One of the biggest problems with the Iraq misadventure was not only that so much work was outsourced, but in addition, no thought went into the execution or into strategic planning. There was no rhyme nor reason, no protocols to divide the tasks at hand into military and mercenary functions, nor to determine what tasks could be privatized without harming the military effort.

“These new numbers point to the overall question — when do you cross the line in terms of turning over too much of the public mission of defense to private firms,” said Peter Singer, a contracting specialist at the Brookings Institute. “There are some things that are appropriate for private companies to do, but others things that are not. But we don’t seem to have had a strategy for determining which was appropriate and which wasn’t. We have just handed over functions to contractors in a very haphazard way.”

For several years now I have been screaming that we need a reprise of the Truman Committee, empowered to prosecute and imprison, but I have, for the most part been that weird, wonky chick who reads the white papers and thinks too much.
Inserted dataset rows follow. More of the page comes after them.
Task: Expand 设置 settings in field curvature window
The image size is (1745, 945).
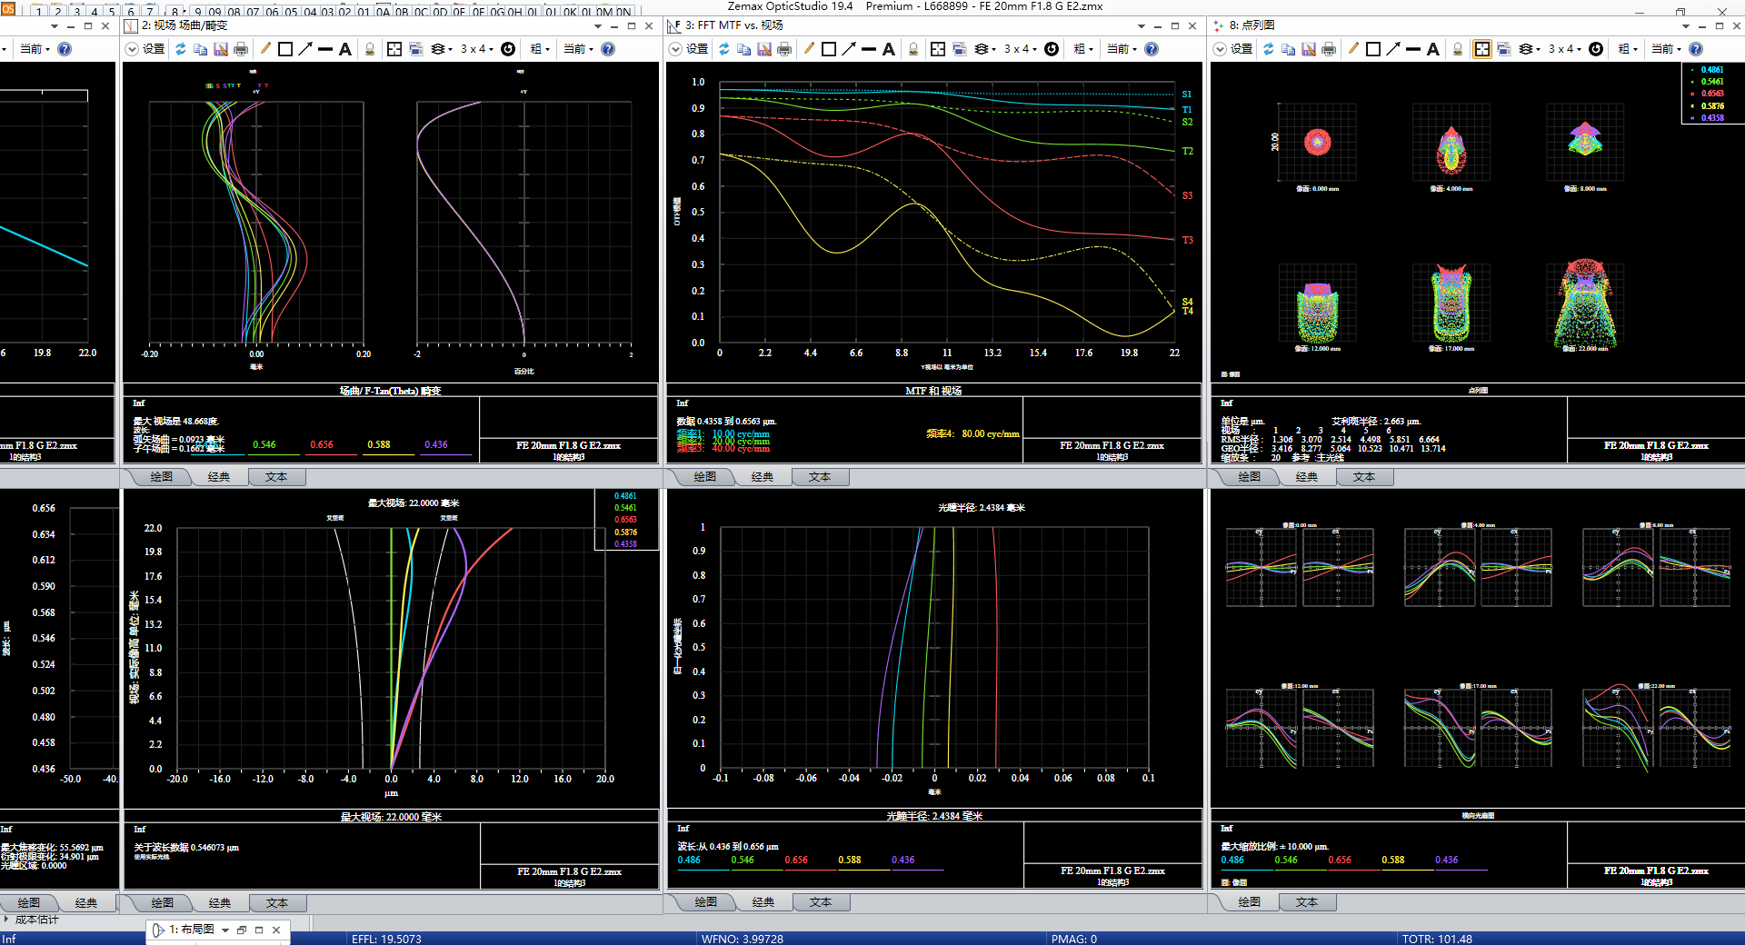Action: (145, 49)
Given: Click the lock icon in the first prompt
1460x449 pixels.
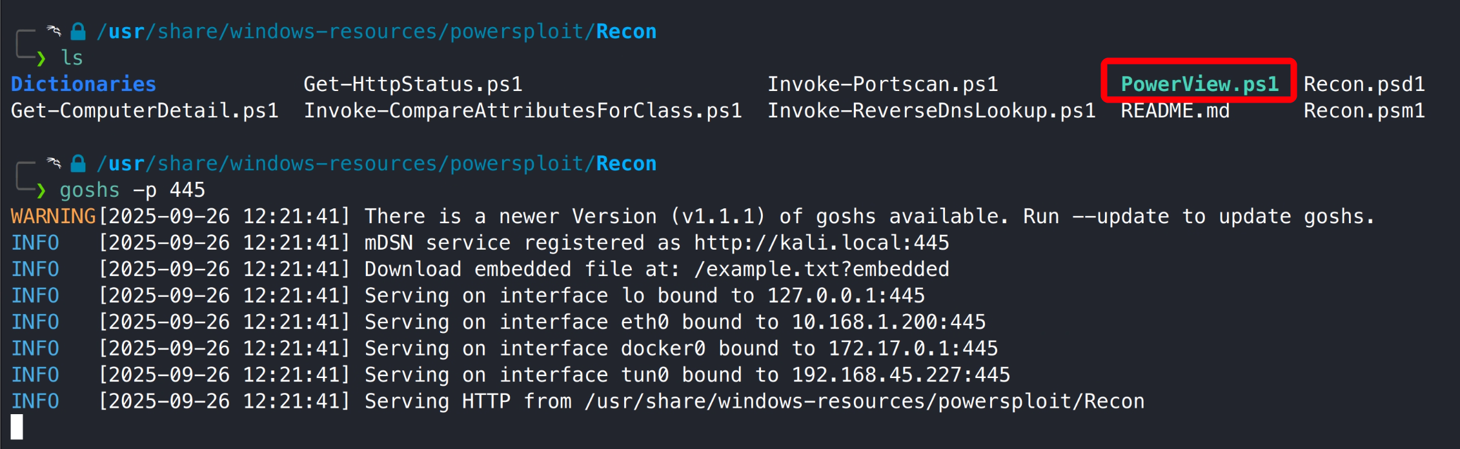Looking at the screenshot, I should pyautogui.click(x=78, y=31).
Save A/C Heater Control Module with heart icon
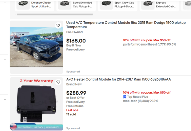The image size is (191, 131). tap(58, 82)
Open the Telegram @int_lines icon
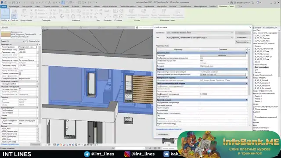 (87, 154)
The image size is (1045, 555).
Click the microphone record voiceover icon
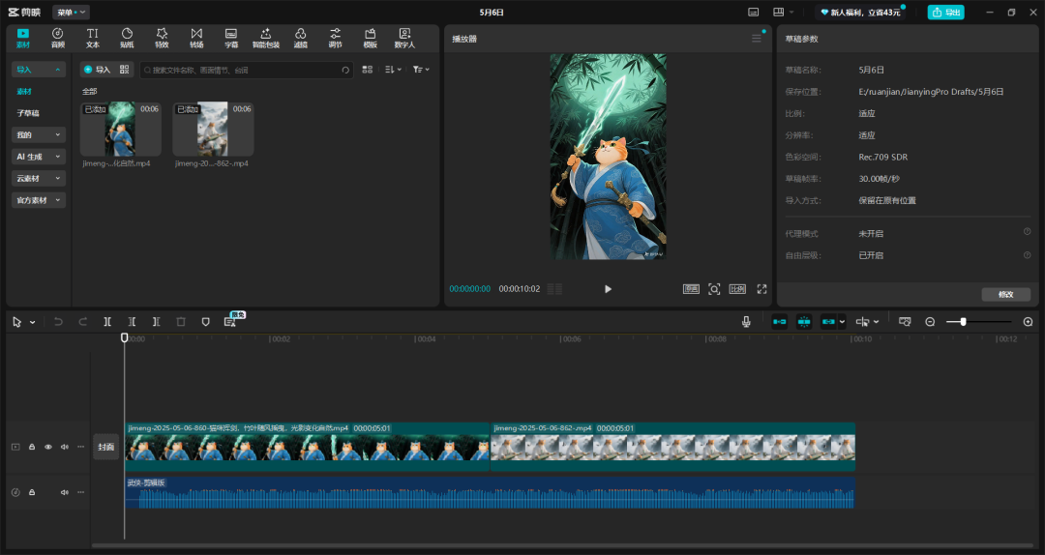746,322
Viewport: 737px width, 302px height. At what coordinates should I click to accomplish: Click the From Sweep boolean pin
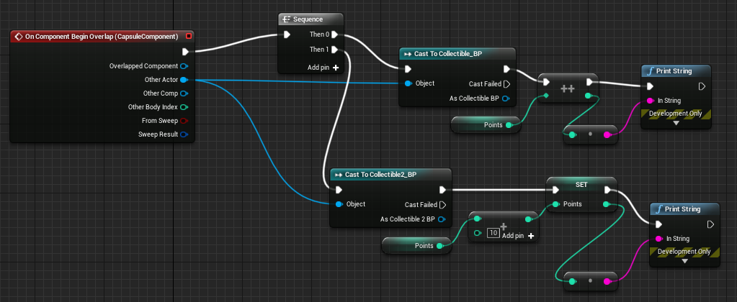[184, 121]
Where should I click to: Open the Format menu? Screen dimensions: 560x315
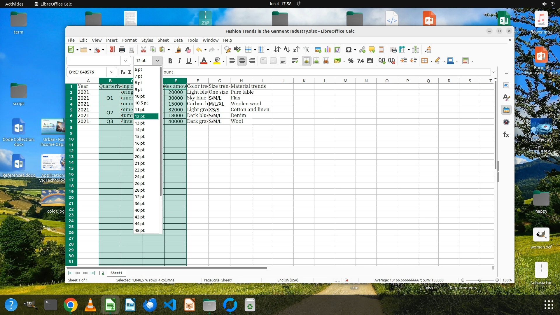tap(129, 40)
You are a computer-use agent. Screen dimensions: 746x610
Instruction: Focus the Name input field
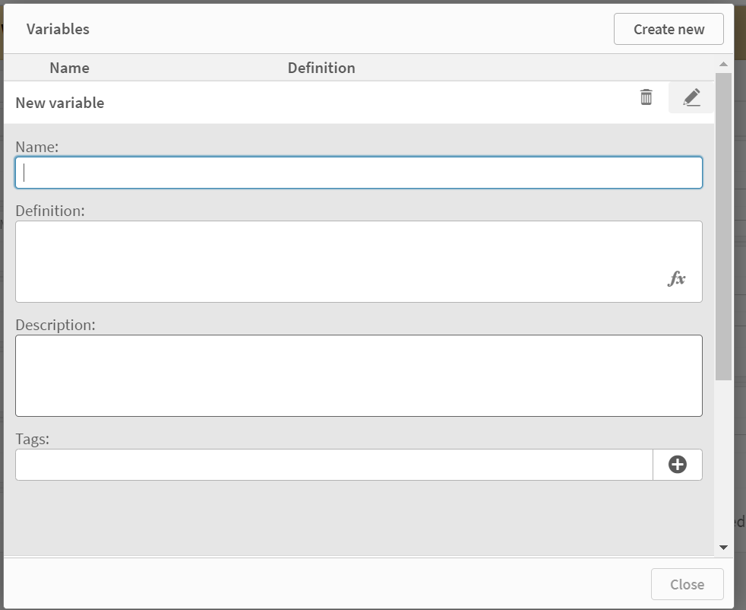(x=359, y=173)
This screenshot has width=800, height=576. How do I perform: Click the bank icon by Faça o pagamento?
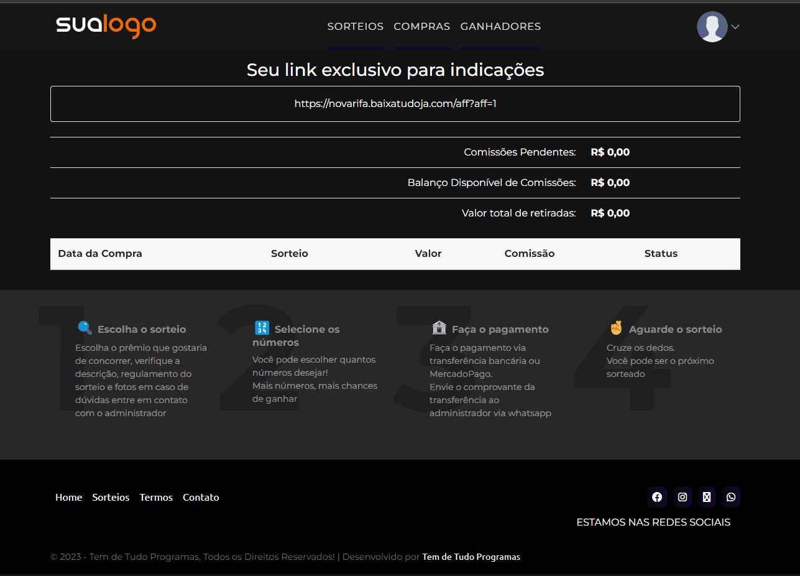point(439,328)

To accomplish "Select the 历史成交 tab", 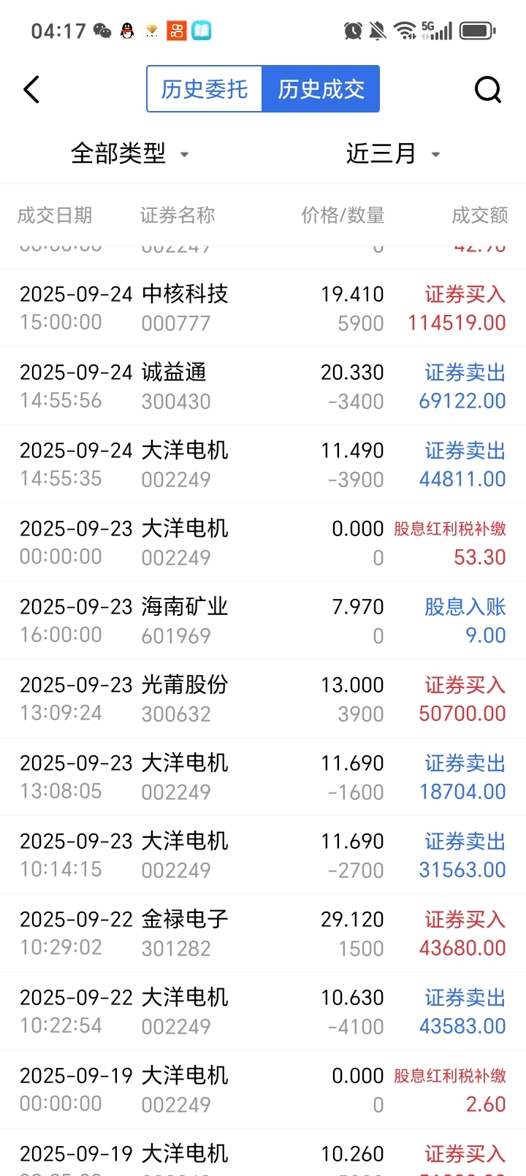I will (321, 89).
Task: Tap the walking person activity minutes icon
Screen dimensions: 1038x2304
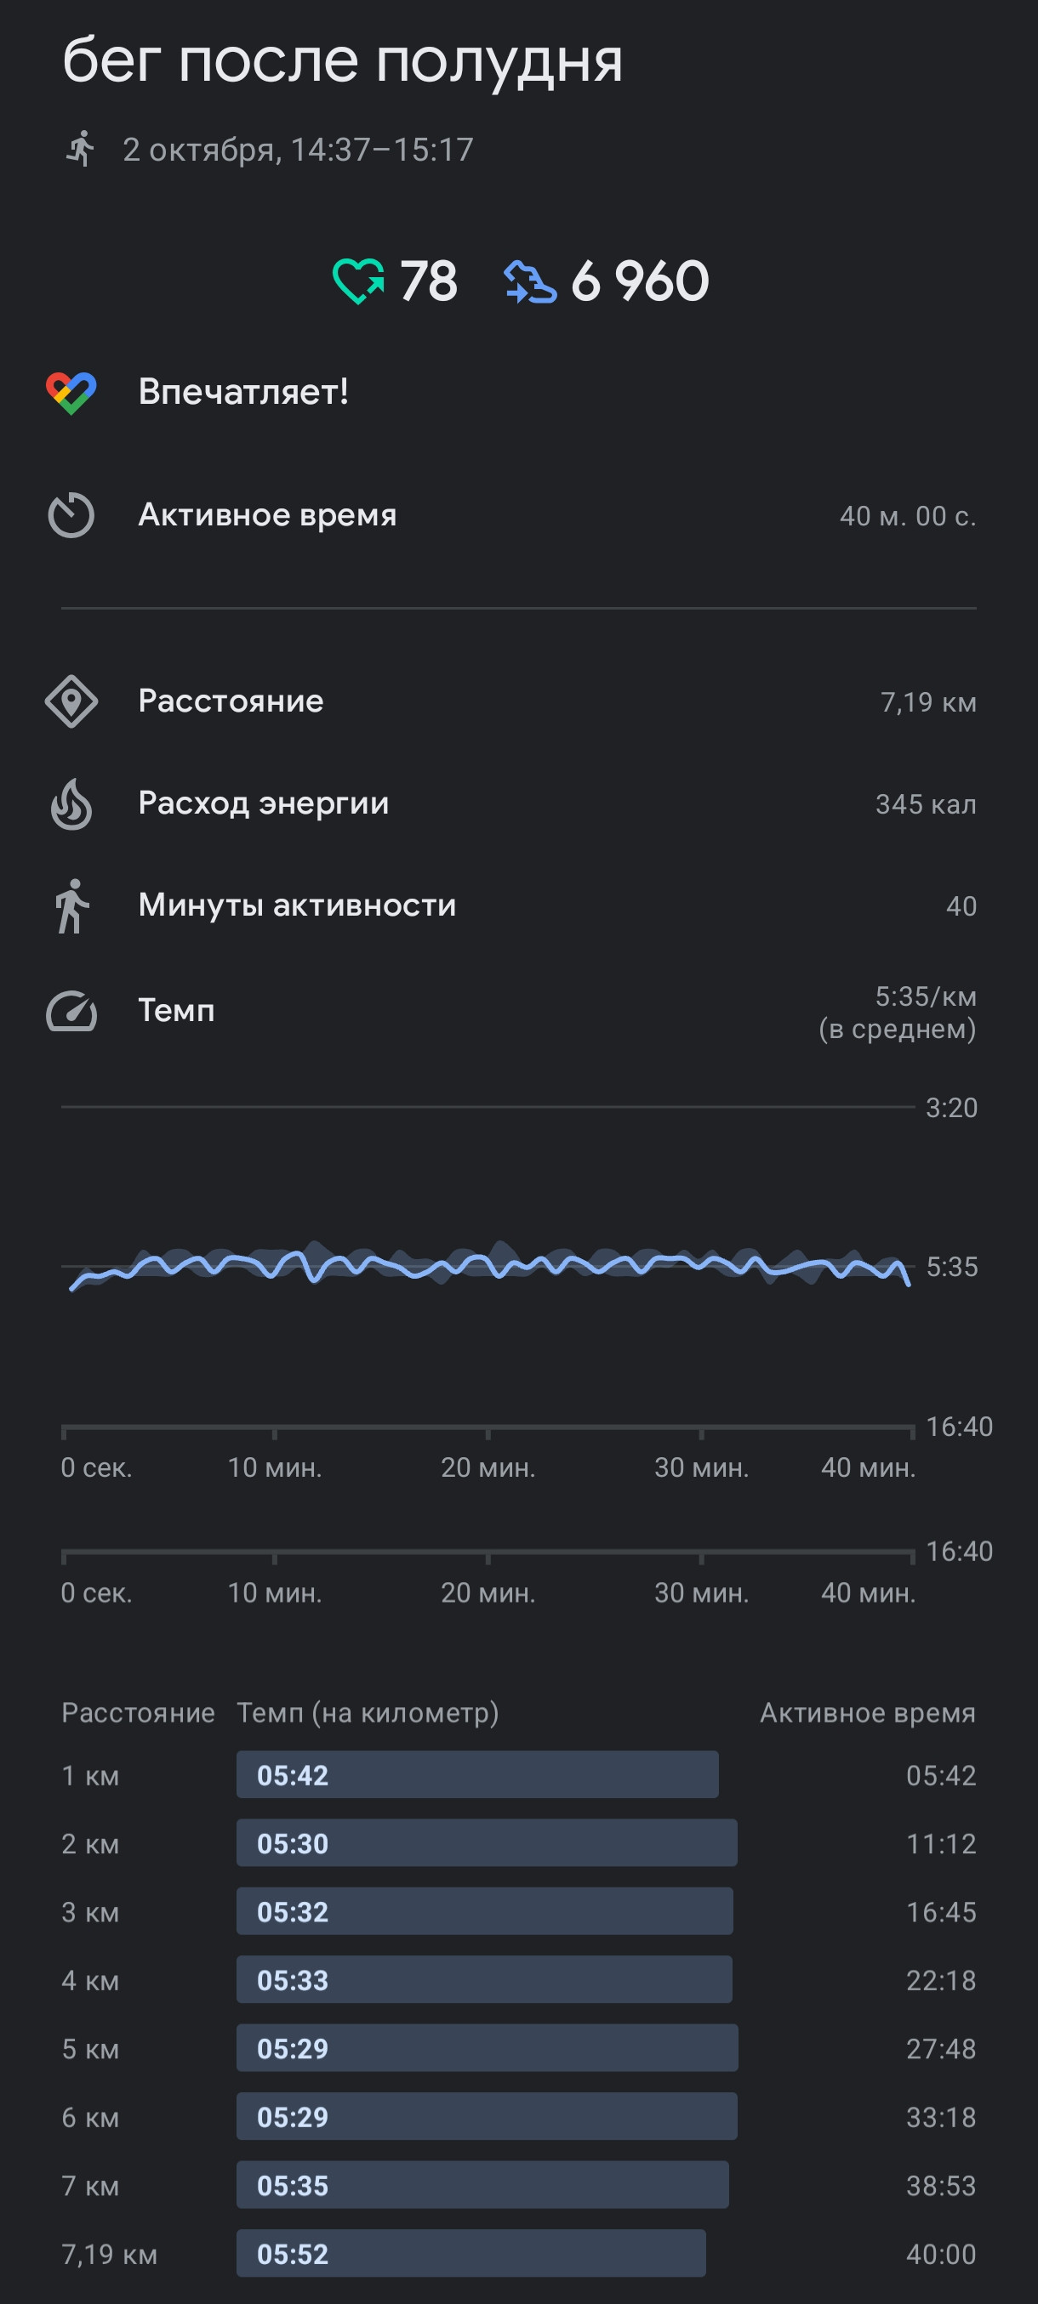Action: [x=72, y=906]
Well, finally I have some distinguished company - Senator Byron Dorgan, Democrat of North Dakota, said recently that outsourcing the war had raised so many unanswered questions that he is pushing for the creation of an oversight committee to review and audit contracts awarded to private companies operating in the war zone.

“The Truman Committee held 60 hearings on waste, fraud and abuse,” Mr. Dorgan said. “It’s unfathomable to me that we don’t have a bipartisan investigative committee on contracting in Iraq.”

Amen. It is unfathomable to me too, Senator.